General characteristics
A hump is a structure located on the territory and intended for the formation or disbandment of freight trains. In essence, it is an embankment on which railway tracks are laid. The design consists of three main sections: the sliding part, the hump and the drain part. The train moves up the hill using a locomotive. Then each car, under the influence of gravity, independently rolls down to its destination along the descent part, which is located on a slope. Between the cars or trailers (several connected cars) rolling down the hill, an interval is formed that is sufficient to change the switches in accordance with the train formation plan. The rolling speed of the cars is regulated by brake positions, which are equipped with car retarders.
Basic Concepts
The top of a hill is its highest point. Typically its height is from 3.5 to 4.5 meters. Here, wagons or trailers are sent to the sub-hill tracks to their destinations. The height of a slide is the difference between its top and the calculated point of the most unfavorable path for sliding down the hill. The height is calculated in such a way as to ensure the passage of a car with poor driving characteristics under unfavorable natural conditions to the design point, which is taken with a margin at a distance of 50 m from the end of the braking position of the most difficult track. The hump of a hump is its transfer part, from which the car or trailer begins its independent downward movement.

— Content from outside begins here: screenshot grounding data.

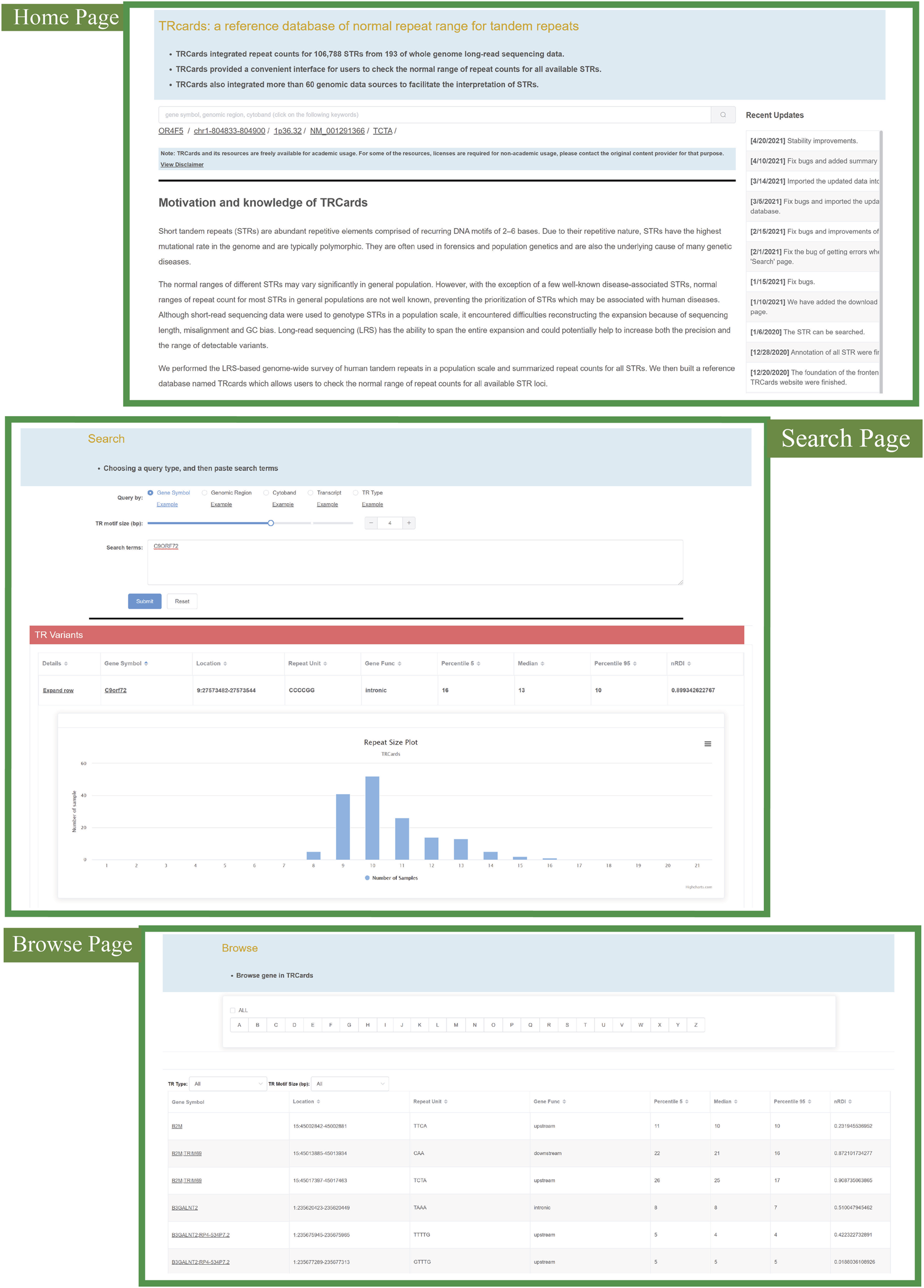
Task: Select the Genomic Region radio button
Action: tap(204, 492)
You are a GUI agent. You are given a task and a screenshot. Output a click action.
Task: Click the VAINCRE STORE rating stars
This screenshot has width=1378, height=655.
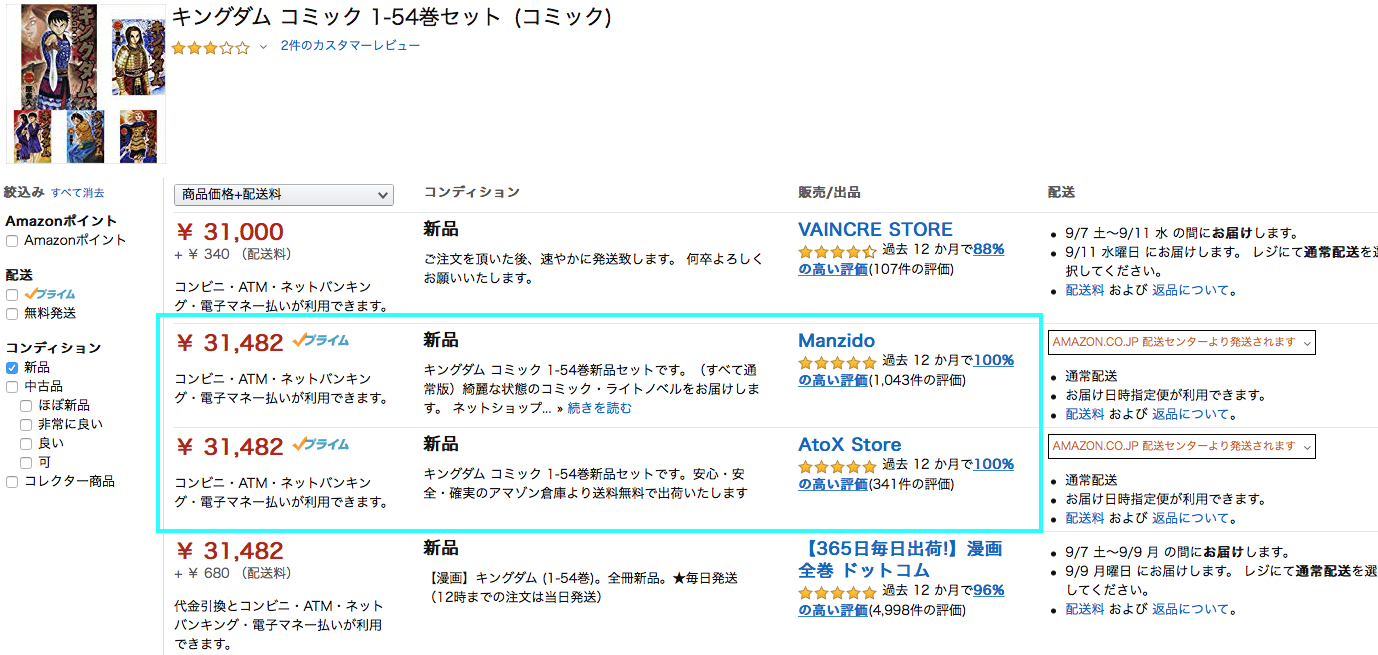pyautogui.click(x=837, y=250)
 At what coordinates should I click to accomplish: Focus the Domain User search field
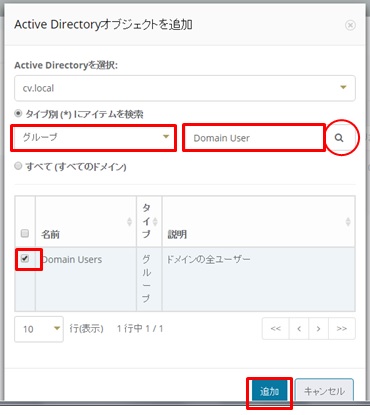point(254,138)
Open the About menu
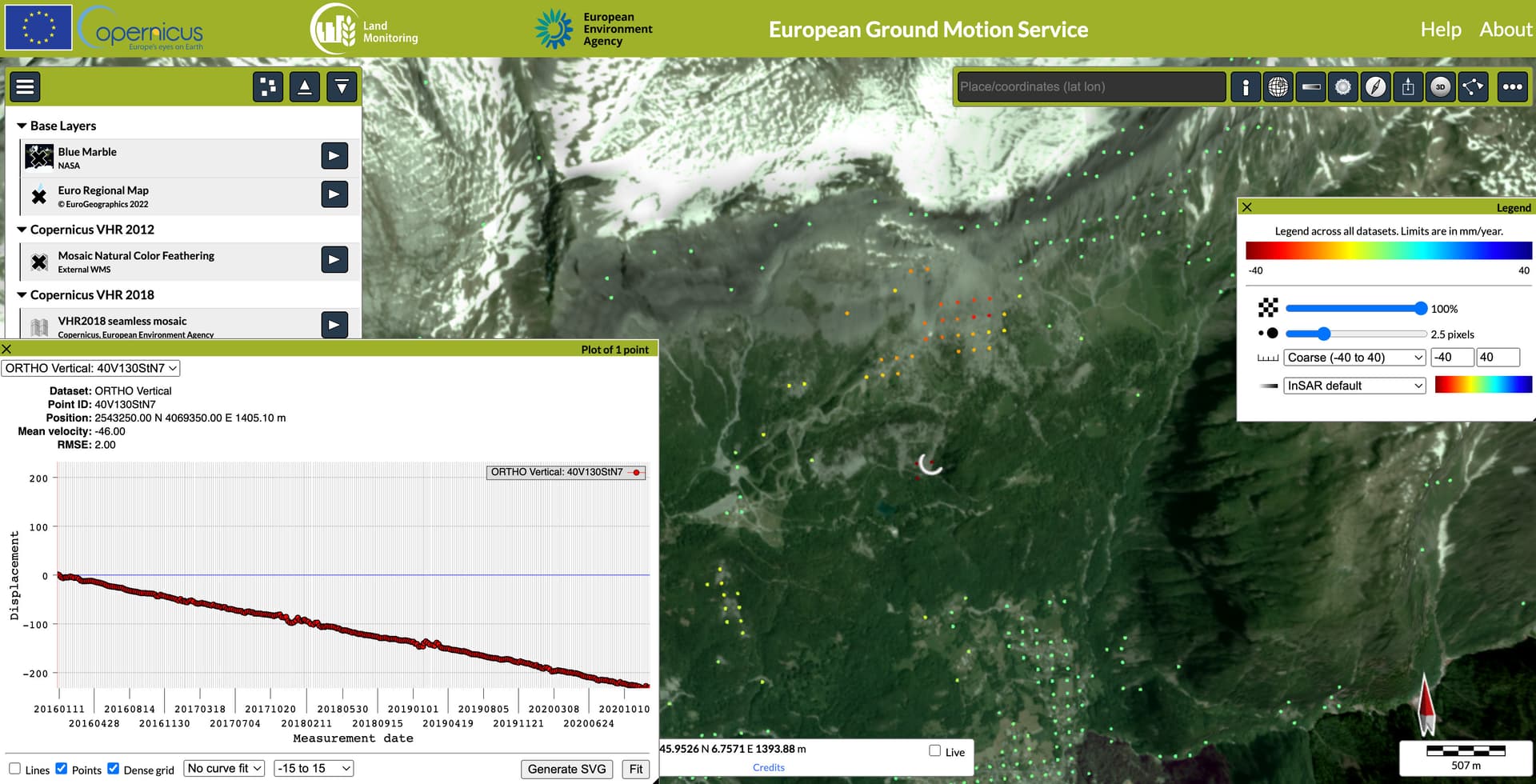Viewport: 1536px width, 784px height. click(x=1505, y=30)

The sliding part is the area between the last turnouts of the foothill neck of the receiving park and the top of the hump. This zone, as a rule, is equipped with a counterslope for the convenience of uncoupling cars and stopping them. The descent part, accordingly, is the area between the top of the slide and the beginning of the marshalling yard. In this case, the section of the path with the greatest steepness is called high-speed.
Types of hump humps
Slide complexes can be either one-sided or two-sided. The latter are usually used in particularly large sorting facilities, with a large volume of work in both directions. Previously, slides were built only in areas with a natural slope of the ground. Many of these slides are still in use today. Later they began to build slides with an artificial slope.
The methods used to brake cars may also differ. It all depends on the point at which the sorting hump is located. The stations that were built around eventually ended up within the city. These are subject to special requirements. We are talking about silent operation of retarders and switch drives, special rules for dissolution and limited access to the station territory.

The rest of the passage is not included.